December 20, 2010

Holy land Tour | The City of David

The City of David
In the ancient pre-Israelite period, the City of David  (Holyland) was separated from the Temple Mount by the Ophel, an uninhabited area which became the seat of government under Israelite rule. During the reign of Hezekiah, the walls of the city were expanded westward, enclosing a previously unwalled suburb in the area now known as the Old City of Jerusalem, west of the Temple Mount.

Pool of Siloam: Siloam is an ancient Greek name derived from the more ancient Hebrew Shiloah. The Arabic: Silwan, was derived form the Greek, Siloam. It is an ancient site in Jerusalem, south of the Old City. (holyland) According to the Hebrew Bible, the ancient community of Siloam was built around the "serpent-stone", Zoheleth, where Adonijah gave his feast in the time of Solomon.

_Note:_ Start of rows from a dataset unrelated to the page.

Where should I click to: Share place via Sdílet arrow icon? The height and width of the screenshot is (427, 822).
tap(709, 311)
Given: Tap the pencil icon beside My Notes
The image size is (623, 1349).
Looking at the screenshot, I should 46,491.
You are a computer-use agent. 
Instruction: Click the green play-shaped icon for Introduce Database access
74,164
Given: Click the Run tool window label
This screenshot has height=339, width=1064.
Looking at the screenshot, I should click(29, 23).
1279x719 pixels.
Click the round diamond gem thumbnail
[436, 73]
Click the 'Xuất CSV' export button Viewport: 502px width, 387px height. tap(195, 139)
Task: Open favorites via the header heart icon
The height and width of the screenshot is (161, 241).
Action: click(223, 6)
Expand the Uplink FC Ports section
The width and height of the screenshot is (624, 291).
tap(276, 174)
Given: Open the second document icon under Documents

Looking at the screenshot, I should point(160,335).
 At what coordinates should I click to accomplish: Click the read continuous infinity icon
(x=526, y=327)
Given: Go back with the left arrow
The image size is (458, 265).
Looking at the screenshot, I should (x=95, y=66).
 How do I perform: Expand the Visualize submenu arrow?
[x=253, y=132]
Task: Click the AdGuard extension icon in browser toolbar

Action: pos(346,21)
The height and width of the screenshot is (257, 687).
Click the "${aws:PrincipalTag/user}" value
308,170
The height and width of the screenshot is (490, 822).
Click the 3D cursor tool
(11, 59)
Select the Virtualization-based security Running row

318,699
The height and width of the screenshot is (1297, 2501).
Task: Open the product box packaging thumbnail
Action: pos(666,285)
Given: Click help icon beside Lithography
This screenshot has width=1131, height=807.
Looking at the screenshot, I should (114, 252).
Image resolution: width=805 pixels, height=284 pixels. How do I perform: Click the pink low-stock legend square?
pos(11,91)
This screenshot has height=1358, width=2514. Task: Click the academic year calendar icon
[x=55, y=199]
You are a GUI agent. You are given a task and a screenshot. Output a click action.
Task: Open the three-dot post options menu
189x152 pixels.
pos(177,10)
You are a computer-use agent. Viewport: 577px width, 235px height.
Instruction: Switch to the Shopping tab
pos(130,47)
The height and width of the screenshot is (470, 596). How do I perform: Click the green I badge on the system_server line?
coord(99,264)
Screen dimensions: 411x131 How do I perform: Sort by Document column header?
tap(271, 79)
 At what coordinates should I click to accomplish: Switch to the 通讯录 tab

Holyland, Exavation of David Palace
Siloam is the site of the Pool of Siloam, the outlet of the waters of the Gihon Spring. According to the Christian New Testament, this is the site where Jesus healed a man blind from birth as described in the Gospel of John, and the legendary Tower of Siloam, whose collapse is an omen in the Gospel of Luke.
Exavation of David Palace 2005

The Siloam inscription was discovered in the water tunnel built during the reign of Hezekiah, in the early 7th Century BC. The Siloam inscription is now preserved in the Archeological Museum of Istanbul, Turkey. King Hezekiah secured the city's water supply against siege by digging the Hezekiah Tunnel through bedrock and covering over all signs of the Gihon Spring and the fortifications that had surrounded it in earlier periods. He built the Pool of Siloam as a water reservoir. Hezekiah then surrounded the new reservoir and the city's burgeoning western suburbs with a new city wall city wall.